首先,通过查看 Flink 日志,发现有大量查找 hostname 失败的记录:

2022-10-21 16:07:09,260 |flink-akka.actor.default-dispatcher-4|WARN |TaskManagerLocation - No hostname could be resolved for the IP address 172.xx.xx.xx, using IP address as host name. Local input split assignment (such as for HDFS files) may be impacted.[org.apache.flink.runtime.taskmanager.TaskManagerLocation.getHostName(TaskManagerLocation.java:213)]
2022-10-21 16:07:09,275 |flink-akka.actor.default-dispatcher-4|WARN |TaskManagerLocation - No hostname could be resolved for the IP address 172.xx.xx.xx, using IP address as host name. Local input split assignment (such as for HDFS files) may be impacted.[org.apache.flink.runtime.taskmanager.TaskManagerLocation.getHostName(TaskManagerLocation.java:213)]
2022-10-21 16:07:09,276 |flink-akka.actor.default-dispatcher-4|WARN |TaskManagerLocation - No hostname could be resolved for the IP address 172.xx.xx.xx, using IP address as host name. Local input split assignment (such as for HDFS files) may be impacted.[org.apache.flink.runtime.taskmanager.TaskManagerLocation.getHostName(TaskManagerLocation.java:213)]

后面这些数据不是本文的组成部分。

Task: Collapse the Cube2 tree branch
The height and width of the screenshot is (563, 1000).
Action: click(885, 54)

进一步分析,可以定位到问题的原因是 Flink 在注册 Taskmanager 时,会调用 inetAddress.getCanonicalHostName() 方法获取每个 tm 机器的 hostname,这个方法会查询 inetAddress IP 地址的主机名,如果查询不到,就会卡在这里。并进行大量重试,导致 Taskmanager 数量较多时页面卡顿。

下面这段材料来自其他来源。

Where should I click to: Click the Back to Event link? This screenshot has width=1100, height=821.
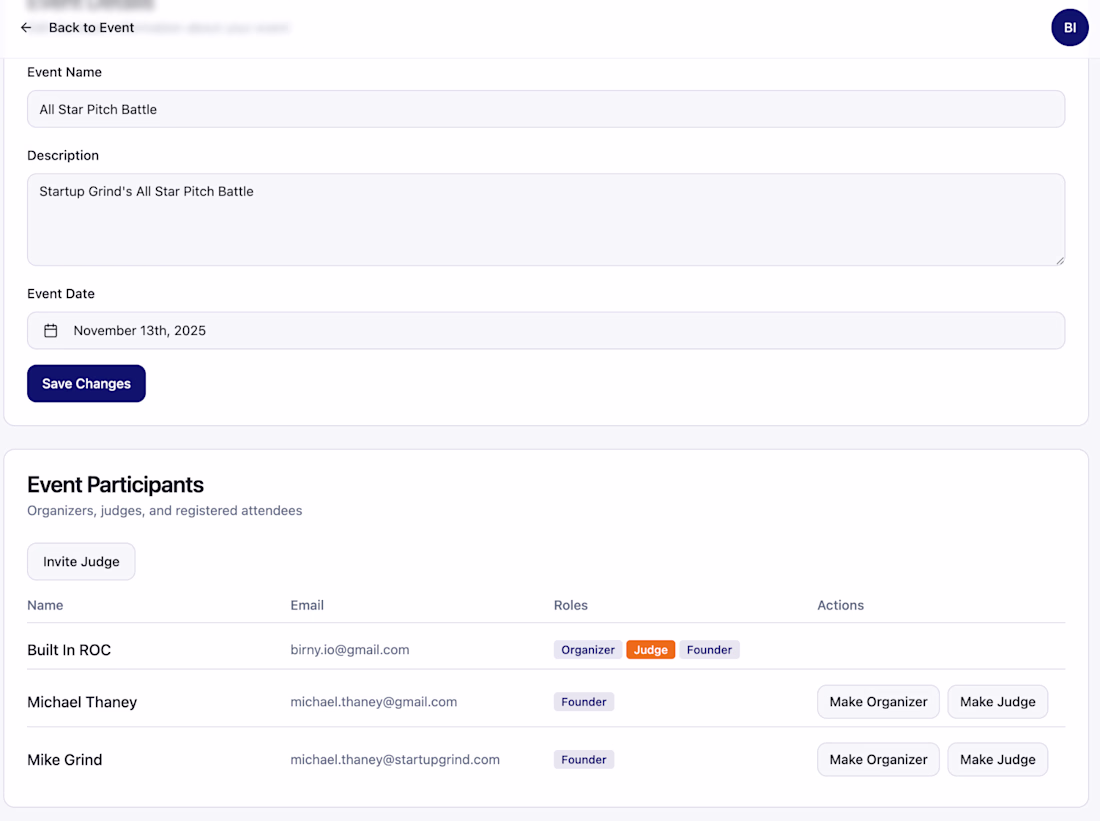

这是Flink 1.12 及之前版本中的一个缺陷,在这篇腾讯云的开发者博客中也有记录:《修复 Flink Kubernetes 资源分配慢》:反查主机名应该设计为异步的,或者lazy的,但是代码中却以同步的方式调用,导致 TaskManager 的注册被堵塞。

与之相关的具体代码在 flink-runtime model 源代码的 TaskManagerLocation 当中:

/**
 * Gets the fully qualified hostname of the TaskManager based on the network address.
 *
 * @param inetAddress the network address that the TaskManager binds its sockets to
 * @return fully qualified hostname of the TaskManager
 */
private static String getFqdnHostName(InetAddress inetAddress) {
   String fqdnHostName;
   try {
      fqdnHostName = inetAddress.getCanonicalHostName();
   } catch (Throwable t) {
      LOG.warn("Unable to determine the canonical hostname. Input split assignment (such as " +
         "for HDFS files) may be non-local when the canonical hostname is missing.");
      LOG.debug("getCanonicalHostName() Exception:", t);
      fqdnHostName = inetAddress.getHostAddress();
   }

   return fqdnHostName;
}

/**
 * Gets the hostname of the TaskManager based on the network address.
 *
 * @param inetAddress the network address that the TaskManager binds its sockets to
 * @return hostname of the TaskManager
 */
public static String getHostName(InetAddress inetAddress) {
   String hostName;
   String fqdnHostName = getFqdnHostName(inetAddress);

   if (fqdnHostName.equals(inetAddress.getHostAddress())) {
      // this happens when the name lookup fails, either due to an exception,
      // or because no hostname can be found for the address
      // take IP textual representation
      hostName = fqdnHostName;
      LOG.warn("No hostname could be resolved for the IP address {}, using IP address as host name. "
         + "Local input split assignment (such as for HDFS files) may be impacted.", inetAddress.getHostAddress());
   } else {
      hostName = NetUtils.getHostnameFromFQDN(fqdnHostName);
   }

   return hostName;
}

通过自己写一个简单的验证程序,可以重现这个问题:

import java.net.InetAddress;
import java.net.UnknownHostException;

public class HostnameTest {
    public static void main(String[] args) throws UnknownHostException {

        String ip = args[0];
        System.out.println("Hostname for ip " + ip + " is:");

        String hostname = InetAddress.getByName(ip).getCanonicalHostName();
        System.out.println(hostname);

    }
}

运行这个程序,查询未知 ip 的主机名,可以观察到明显的卡顿。同时利用它,也可以方便地验证解决办法:将 ip 和主机名的对应关系添加到本机的 /etc/hosts 文件中之后,卡顿消失,程序会立即返回hosts文件中指定的主机名。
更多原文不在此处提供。